**Sözcük ve öğe bulma kayıtları**.
==================================================
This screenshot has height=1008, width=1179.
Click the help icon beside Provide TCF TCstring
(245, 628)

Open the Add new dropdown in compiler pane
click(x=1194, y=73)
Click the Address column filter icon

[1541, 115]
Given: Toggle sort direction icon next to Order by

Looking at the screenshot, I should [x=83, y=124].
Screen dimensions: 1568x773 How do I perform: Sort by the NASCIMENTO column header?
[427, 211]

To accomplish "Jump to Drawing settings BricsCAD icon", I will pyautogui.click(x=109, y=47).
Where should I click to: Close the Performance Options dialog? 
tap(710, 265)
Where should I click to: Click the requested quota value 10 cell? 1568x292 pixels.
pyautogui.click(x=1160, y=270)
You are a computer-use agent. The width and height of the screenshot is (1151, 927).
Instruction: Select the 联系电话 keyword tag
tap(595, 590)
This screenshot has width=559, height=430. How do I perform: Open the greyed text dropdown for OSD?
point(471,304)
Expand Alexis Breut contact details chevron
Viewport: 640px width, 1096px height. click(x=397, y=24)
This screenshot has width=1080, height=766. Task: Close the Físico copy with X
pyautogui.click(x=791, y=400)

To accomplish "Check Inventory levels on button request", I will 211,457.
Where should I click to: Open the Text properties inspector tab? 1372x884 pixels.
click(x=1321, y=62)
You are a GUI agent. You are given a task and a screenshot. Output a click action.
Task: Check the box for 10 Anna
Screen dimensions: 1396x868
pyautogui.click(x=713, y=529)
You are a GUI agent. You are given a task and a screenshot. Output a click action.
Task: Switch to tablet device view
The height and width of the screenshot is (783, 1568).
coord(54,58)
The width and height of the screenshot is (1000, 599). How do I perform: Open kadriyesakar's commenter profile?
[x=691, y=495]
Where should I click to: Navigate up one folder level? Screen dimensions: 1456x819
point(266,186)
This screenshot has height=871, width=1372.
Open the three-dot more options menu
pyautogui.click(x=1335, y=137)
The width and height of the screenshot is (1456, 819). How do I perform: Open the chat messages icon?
==================================================
**Yazılı alıştırma**. Yukarıdaki satırların hepsini lütfen numaralı bir liste olarak yazın, boş satırları dışarıda bırakın.

**Alıştırma yanıtı**.
1. This screenshot has height=1008, width=1179.
2. Click the help icon beside Provide TCF TCstring
3. (245, 628)
4. Open the Add new dropdown in compiler pane
5. click(x=1194, y=73)
6. Click the Address column filter icon
7. [1541, 115]
8. Given: Toggle sort direction icon next to Order by
9. Looking at the screenshot, I should [x=83, y=124].
10. Screen dimensions: 1568x773 How do I perform: Sort by the NASCIMENTO column header?
11. [427, 211]
12. To accomplish "Jump to Drawing settings BricsCAD icon", I will pyautogui.click(x=109, y=47).
13. Where should I click to: Close the Performance Options dialog? 
14. tap(710, 265)
15. Where should I click to: Click the requested quota value 10 cell? 1568x292 pixels.
16. pyautogui.click(x=1160, y=270)
17. You are a computer-use agent. The width and height of the screenshot is (1151, 927).
18. Instruction: Select the 联系电话 keyword tag
19. tap(595, 590)
20. This screenshot has width=559, height=430. How do I perform: Open the greyed text dropdown for OSD?
21. point(471,304)
22. Expand Alexis Breut contact details chevron
23. Viewport: 640px width, 1096px height. click(x=397, y=24)
24. This screenshot has width=1080, height=766. Task: Close the Físico copy with X
25. pyautogui.click(x=791, y=400)
26. To accomplish "Check Inventory levels on button request", I will 211,457.
27. Where should I click to: Open the Text properties inspector tab? 1372x884 pixels.
28. click(x=1321, y=62)
29. You are a GUI agent. You are given a task and a screenshot. Output a click action.
30. Task: Check the box for 10 Anna
31. Screen dimensions: 1396x868
32. pyautogui.click(x=713, y=529)
33. You are a GUI agent. You are given a task and a screenshot. Output a click action.
34. Task: Switch to tablet device view
35. The height and width of the screenshot is (783, 1568).
36. coord(54,58)
37. The width and height of the screenshot is (1000, 599). How do I perform: Open kadriyesakar's commenter profile?
38. [x=691, y=495]
39. Where should I click to: Navigate up one folder level? Screen dimensions: 1456x819
40. point(266,186)
41. This screenshot has height=871, width=1372.
42. Open the three-dot more options menu
43. pyautogui.click(x=1335, y=137)
44. The width and height of the screenshot is (1456, 819). How do I perform: Open the chat messages icon?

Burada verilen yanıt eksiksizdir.